How to solve US health care problem—outsource it

Here’s an article from the Washington Post about the increasing number of “medical tourists” going to India to get lower cost treatment. Just like other labor in India, surgeries can be done at a fraction of the price of the job in the US.

Three months ago, Howard Staab learned that he suffered from a life-threatening heart condition and would have to undergo surgery at a cost of up to $200,000 — an impossible sum for the 53-year-old carpenter from Durham, N.C., who has no health insurance.

So he outsourced the job to India.

Taking his cue from cost-cutting U.S. businesses, Staab last month flew about 7,500 miles to the Indian capital, where doctors at the Escorts Heart Institute & Research Centre — a sleek aluminum-colored building across the street from a bicycle-rickshaw stand — replaced his balky heart valve with one harvested from a pig. Total bill: about $10,000, including round-trip airfare and a planned side trip to the Taj Mahal.

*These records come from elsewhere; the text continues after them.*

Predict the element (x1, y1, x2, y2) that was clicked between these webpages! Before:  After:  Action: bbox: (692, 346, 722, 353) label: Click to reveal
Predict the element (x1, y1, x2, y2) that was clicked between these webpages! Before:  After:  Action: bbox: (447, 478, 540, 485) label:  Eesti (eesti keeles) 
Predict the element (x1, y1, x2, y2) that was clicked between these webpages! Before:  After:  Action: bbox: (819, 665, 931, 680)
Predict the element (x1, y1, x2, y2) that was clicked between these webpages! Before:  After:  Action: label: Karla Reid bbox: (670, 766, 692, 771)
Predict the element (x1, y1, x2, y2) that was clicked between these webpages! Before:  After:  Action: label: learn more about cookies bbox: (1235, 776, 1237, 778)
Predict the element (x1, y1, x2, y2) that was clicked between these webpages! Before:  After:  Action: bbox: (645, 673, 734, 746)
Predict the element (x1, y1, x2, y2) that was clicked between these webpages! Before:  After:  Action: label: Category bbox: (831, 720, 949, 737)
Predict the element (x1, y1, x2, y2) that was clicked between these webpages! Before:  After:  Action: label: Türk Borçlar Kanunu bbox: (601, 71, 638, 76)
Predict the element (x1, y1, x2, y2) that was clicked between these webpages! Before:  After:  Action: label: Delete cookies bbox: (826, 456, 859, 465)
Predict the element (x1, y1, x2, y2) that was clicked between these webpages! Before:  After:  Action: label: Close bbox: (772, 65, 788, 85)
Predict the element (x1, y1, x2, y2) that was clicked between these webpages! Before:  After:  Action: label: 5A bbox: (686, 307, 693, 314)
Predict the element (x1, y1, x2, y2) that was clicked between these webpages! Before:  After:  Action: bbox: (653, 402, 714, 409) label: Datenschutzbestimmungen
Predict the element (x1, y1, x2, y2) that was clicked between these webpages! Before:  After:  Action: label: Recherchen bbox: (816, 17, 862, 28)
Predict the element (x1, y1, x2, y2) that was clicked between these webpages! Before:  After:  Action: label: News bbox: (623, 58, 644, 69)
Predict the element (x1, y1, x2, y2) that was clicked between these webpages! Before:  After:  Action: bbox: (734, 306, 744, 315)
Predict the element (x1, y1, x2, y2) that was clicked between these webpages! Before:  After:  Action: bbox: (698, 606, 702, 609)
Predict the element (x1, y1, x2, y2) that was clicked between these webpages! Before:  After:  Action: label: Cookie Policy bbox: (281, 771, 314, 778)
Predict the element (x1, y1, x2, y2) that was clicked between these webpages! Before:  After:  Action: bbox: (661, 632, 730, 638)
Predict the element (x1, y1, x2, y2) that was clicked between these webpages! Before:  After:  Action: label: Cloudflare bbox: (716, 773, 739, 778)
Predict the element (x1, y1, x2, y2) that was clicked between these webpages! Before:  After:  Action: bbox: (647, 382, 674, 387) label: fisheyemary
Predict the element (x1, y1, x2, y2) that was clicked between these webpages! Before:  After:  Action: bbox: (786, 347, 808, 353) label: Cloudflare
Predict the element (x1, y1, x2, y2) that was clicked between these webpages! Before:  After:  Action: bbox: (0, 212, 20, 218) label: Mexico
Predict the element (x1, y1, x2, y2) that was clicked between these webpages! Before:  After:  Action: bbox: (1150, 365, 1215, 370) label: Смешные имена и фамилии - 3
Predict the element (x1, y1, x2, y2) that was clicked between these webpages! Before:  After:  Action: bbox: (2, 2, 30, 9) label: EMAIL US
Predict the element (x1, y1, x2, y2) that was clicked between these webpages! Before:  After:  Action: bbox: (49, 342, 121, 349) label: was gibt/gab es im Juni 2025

“The Indian doctors, they did such a fine job here, and took care of us so well,” said Staab, a gentle, ponytailed bicycling enthusiast who was accompanied to India by his partner, Maggi Grace. “I would do it again.”

…The phenomenon is another example of how India is profiting from globalization — the growing integration of world economies — just as it has already done in such other service industries as insurance and banking, which are outsourcing an ever-widening assortment of office tasks to the country. A recent study by the McKinsey consulting firm estimated that India’s medical tourist industry could yield as much as $2.2 billion in annual revenue by 2012.

“If we do this right, we can heal the world,” said Prathap C. Reddy, a physician who founded Apollo Hospitals…

Seems to me this is the next big trend, one that can help control the upwardly spiraling cost of care in the US. I belong to Kaiser Permanente, the biggest HMO in the US. They’ve already outsourced their back-office record keeping to India. Why not more medical procedures?

With telemedicine and, eventually, robotic surgery—techniques making rapid advances for services to people in places like north Canada and at the VA—a lot can be done from afar. Why not just have a technician present to put hands on you and a bunch of automated analyzers and monitors to see how you’re doing? Case management from India along with occasional teleconferences to pick up a little bedside manner.